By Gregor Brown
It has been a while since 2001 and 2003 – years that the Giro d'Italia was conquered by Il Trentino, Gilberto Simoni. Since those seasons with Team Lampre and Saeco the Italian from Palù di Giovo (Trento) has switched teams, first to Saunier Duval and now to Gianni Savio's Serramenti PVC Diquigiovanni-Androni Giocattoli formation; however, at 36 years of age does he have what it takes to win his home tour in 2008?
Simoni would put his name among Hinault, Bartali and Gimondi if he were to score his third Corsa Rosa victory. "Names that leave an impression, but I truly believe that by winning a third Giro I would not be stealing – I have always deserved what I have achieved," he stated in an interview with Tuttosport at the close of 2007.
After two years in the yellow Saunier Duval colours, which include a stage win on the Monte Zoncolan of the Giro this year, he decided to leave to join the Italian Professional Continental Team Diquigiovanni-Androni Giocattoli.
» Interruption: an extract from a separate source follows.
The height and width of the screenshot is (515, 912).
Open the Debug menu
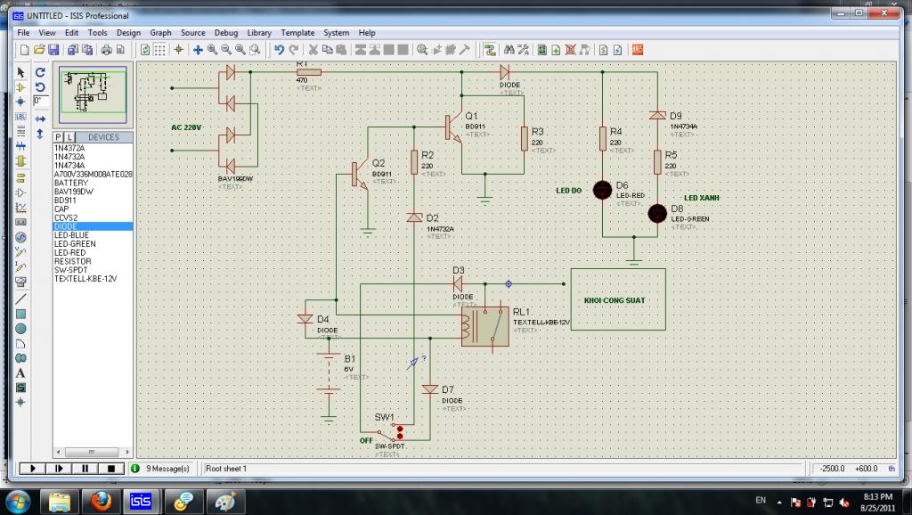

It is a smaller setup but should be suitable for obtaining his 2008 goals.
"I will make my debut with the Trofeo Laigueglia, a classic. Then I have two goals above all: the Giro d'Italia and mountain bike [at the Olympics]. The mountain bike is a recent passion that really has me involved.
"I like the new team of Gianni Savio – I have found the right stimulus, riders from Trento [his home region - ed.] with whom I can train, like Leonardo Moser and the two Bertolinis. And then there is a group that will join me on the mountain bike."
He knows that taking out a third Grand Tour win in the Giro will be difficult; therefore he will have his sights on a stage and then the overall. "My first objective of the Giro is to win on my roads in Pampeago. From there one I will push with all I have. It is a strange Giro, with a lot of transfers and some nervous stages, but it is not selective, the classification will not change much for three-fourths of the Giro."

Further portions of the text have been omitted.